Friday, May 6, 2011

More on Water and Scarcity

Earlier, I posted a story about the increasing tension in water markets, especially in more arid regions.  I think it is safe to say that water allocation decisions will become a much more important policy topic in the years to come.

On his New York Times blog titled "Economix," David Leonhardt posted (May 3, 2011) an interview with Charles Fishman about how we have treated water allocation in the past and, more importantly, the implications of those policies on usage patterns today and going forward.

http://goo.gl/UnEPt

The interview is quite revealing.  Currently, the average U.S. homeowner pays a monthly water bill of $34 and uses about 300 gallons of fresh water per day. That amounts to a price of about $.004 (4 tenths of a cent) per gallon.  As the column indicates, that is "free" water when compared to the $7.70 per gallon you pay when you buy a bottle of water at the Kwik-E-Mart.

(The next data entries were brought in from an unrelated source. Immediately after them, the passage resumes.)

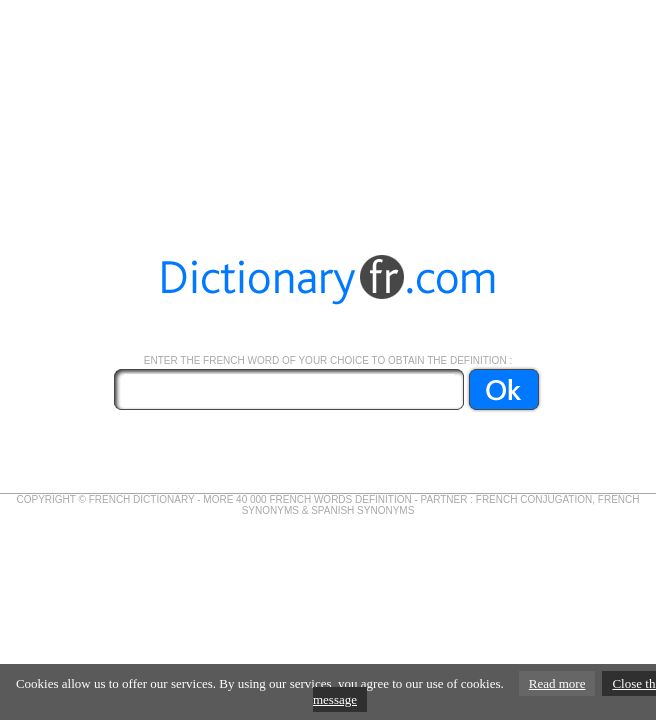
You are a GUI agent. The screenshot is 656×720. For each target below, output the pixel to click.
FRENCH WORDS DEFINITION (340, 499)
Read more (557, 683)
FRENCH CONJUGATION (534, 499)
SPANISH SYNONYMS (362, 510)
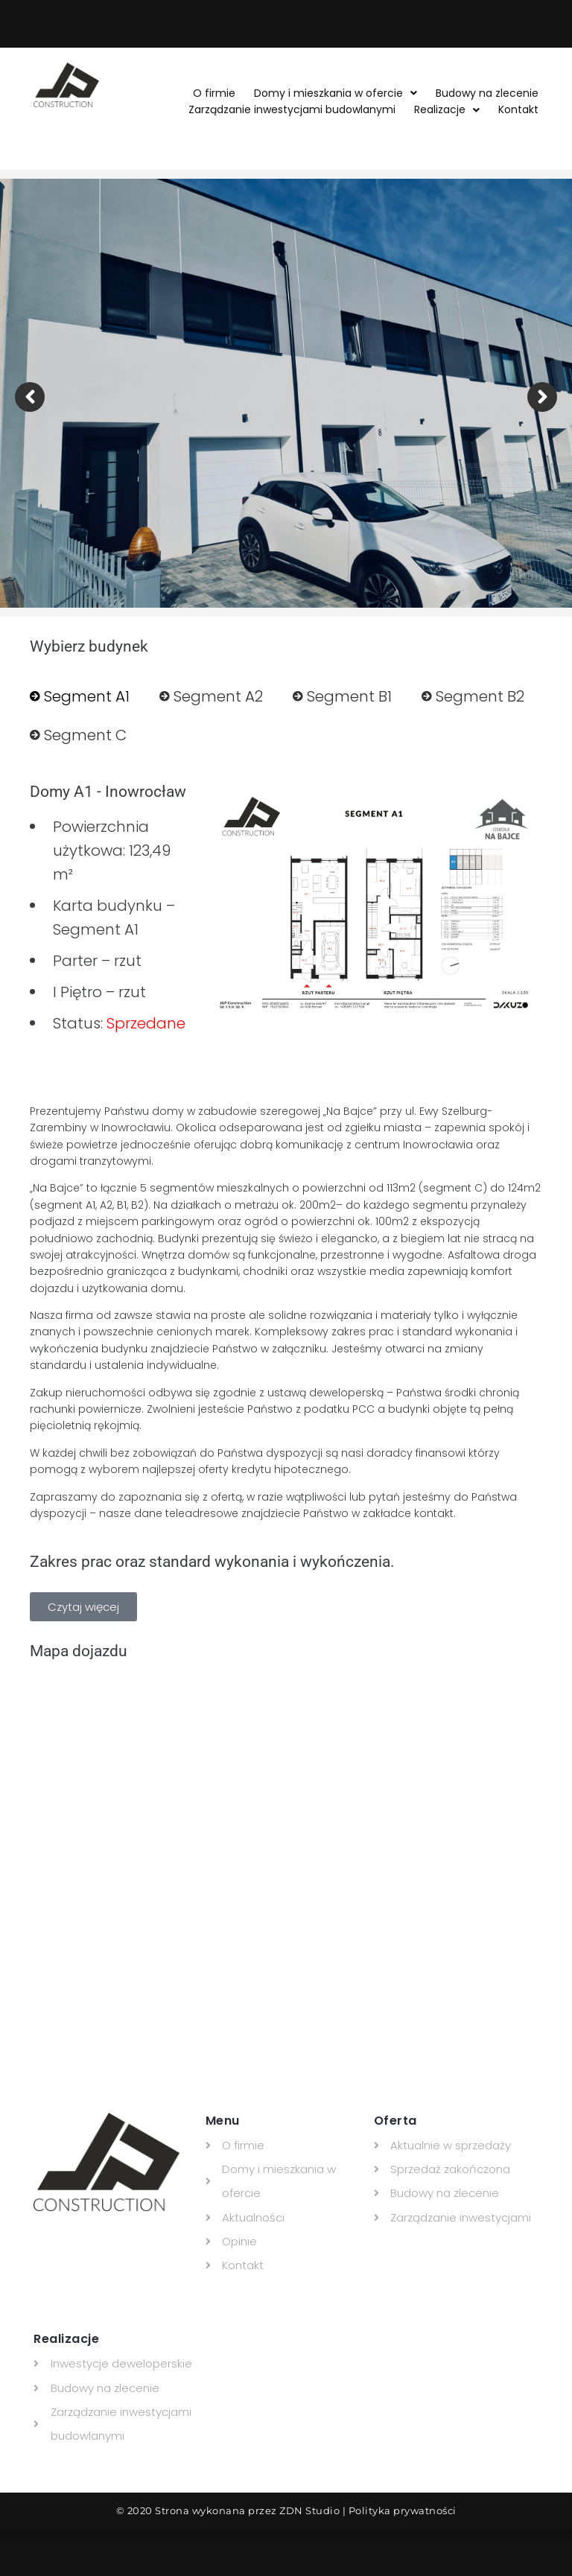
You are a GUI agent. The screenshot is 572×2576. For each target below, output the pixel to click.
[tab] (79, 696)
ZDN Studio (309, 2510)
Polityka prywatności (403, 2510)
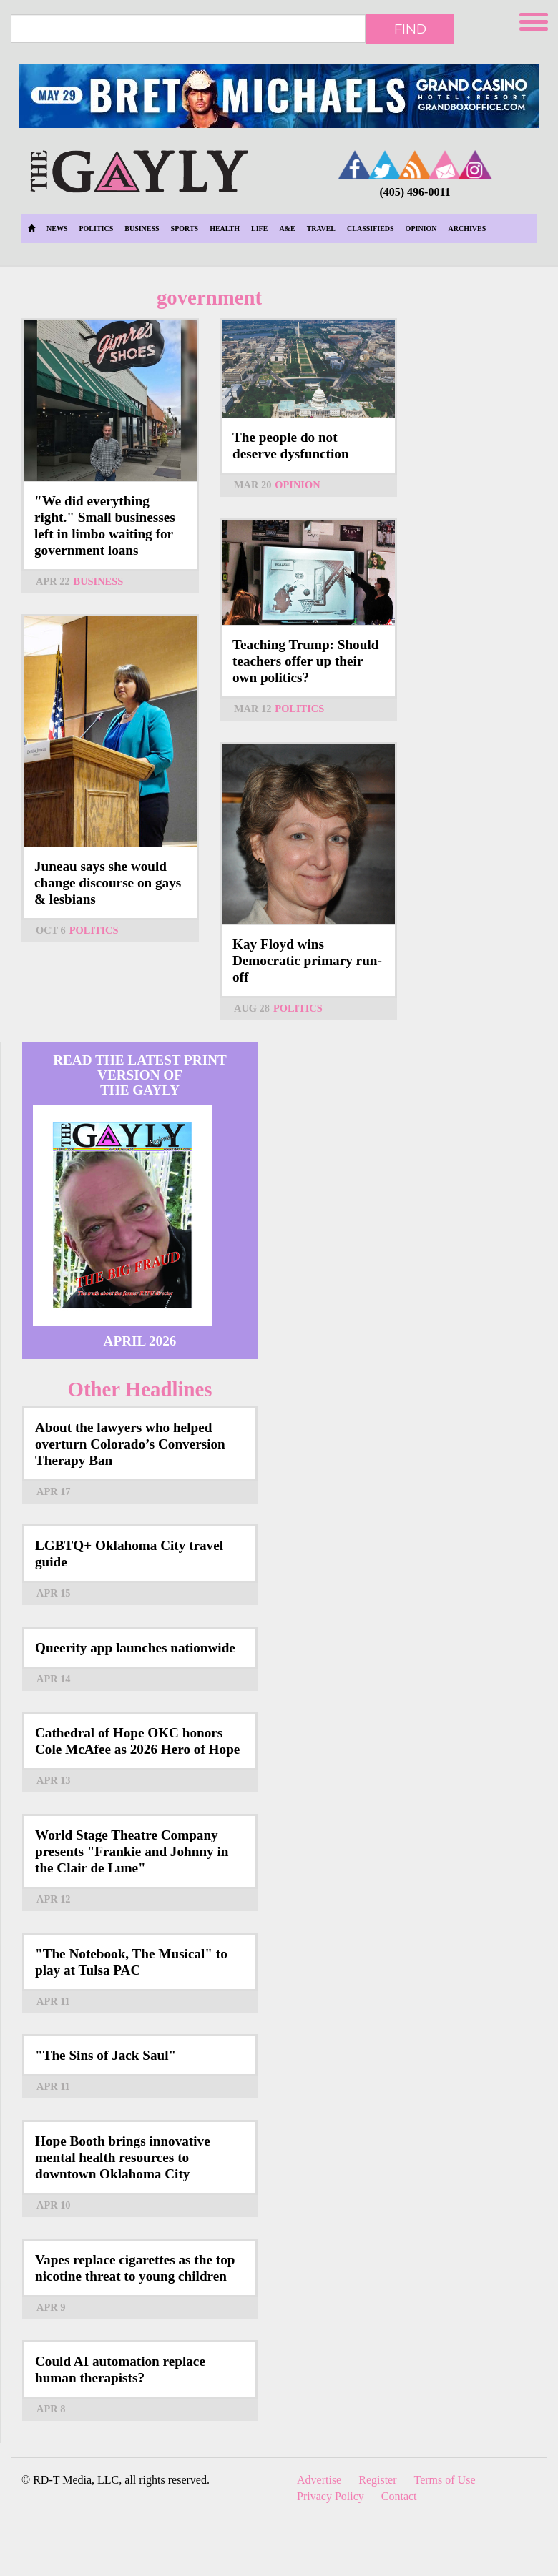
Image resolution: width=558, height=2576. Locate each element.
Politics (96, 228)
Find (410, 28)
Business (141, 228)
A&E (287, 228)
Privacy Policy (330, 2496)
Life (259, 228)
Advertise (319, 2480)
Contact (399, 2496)
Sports (185, 228)
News (56, 228)
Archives (467, 228)
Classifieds (370, 228)
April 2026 (140, 1340)
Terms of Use (445, 2480)
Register (377, 2480)
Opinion (421, 228)
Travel (321, 228)
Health (225, 228)
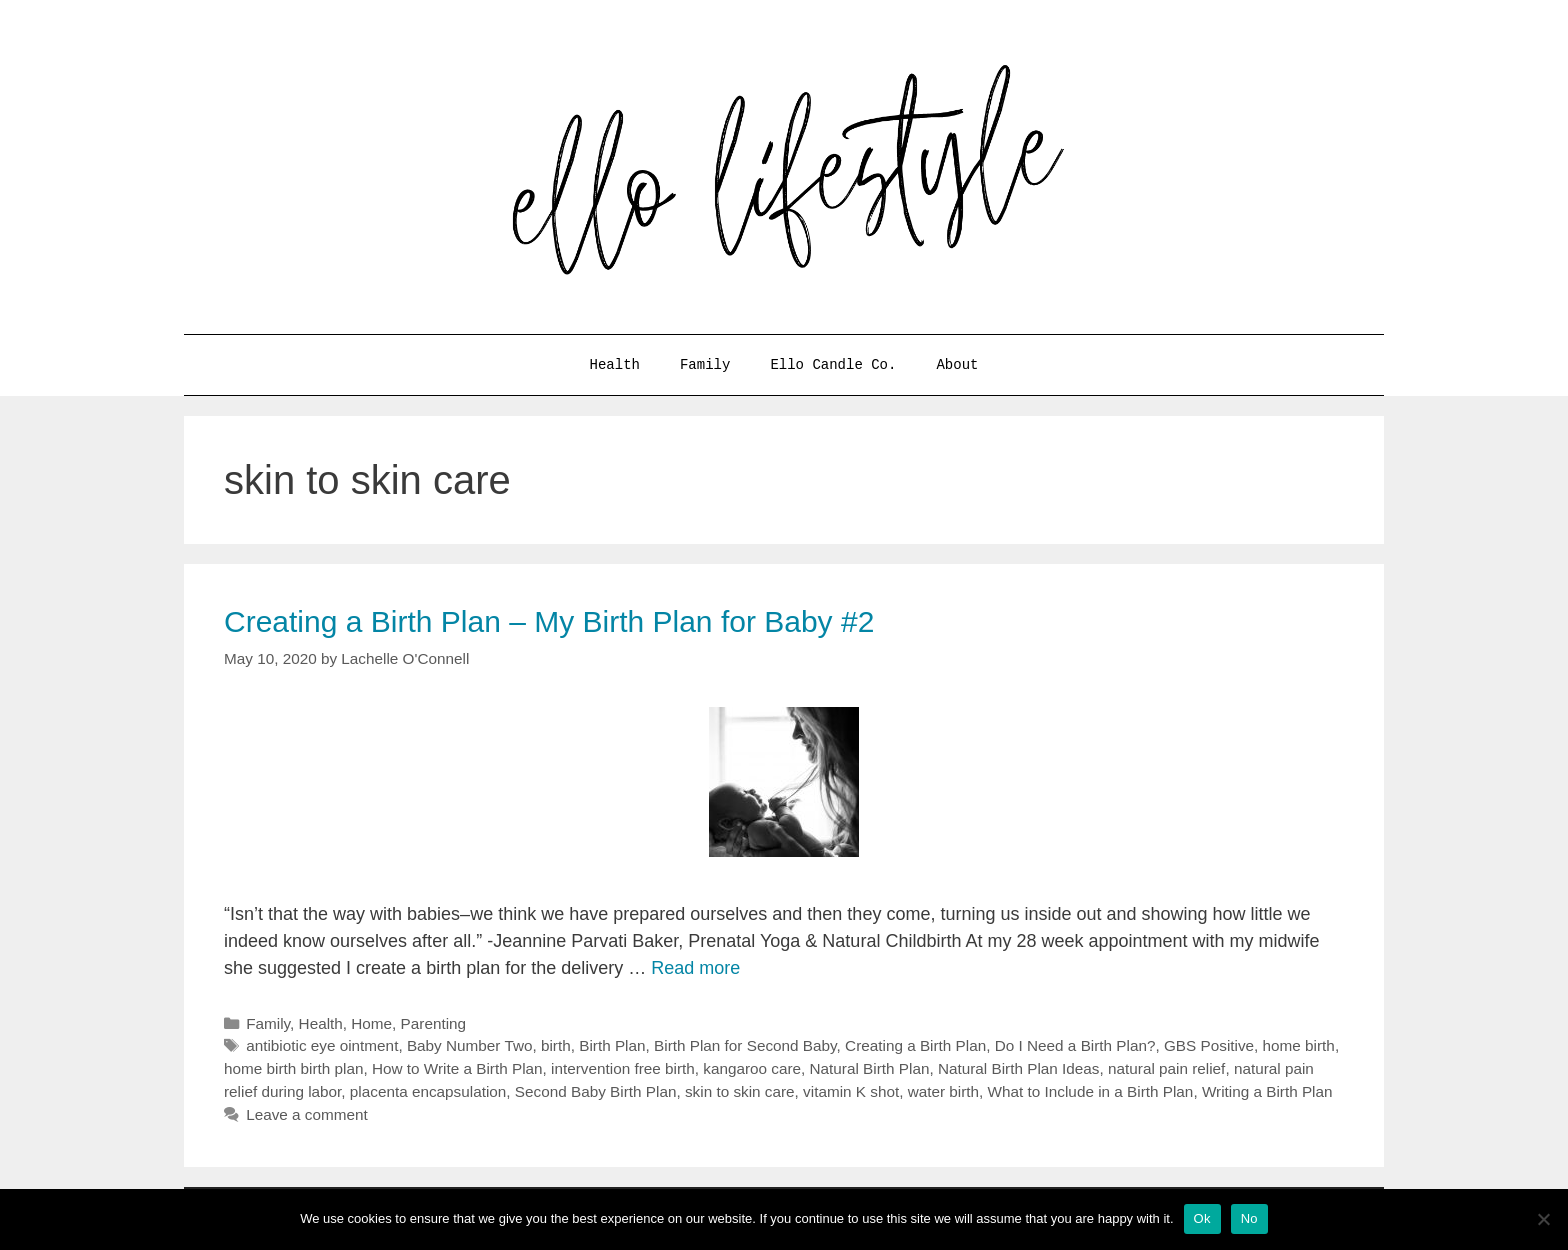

Economic theory tells us that when something is under-priced, it will be inefficiently over-used.  To quote from the Leonhardt column:
"Free water — water so cheap you never think about cost when making water use decisions — is a silent disaster. When something is free, the message is: It’s unlimited.
Free water leads to constant waste and misallocation. Farmers and factory managers, hotels and gardeners never consider how much water they are using, and whether they are using it smartly — because the water bill itself sends no signal to be careful. (Half the water used by farmers worldwide is wasted.) There’s no incentive for efficiency."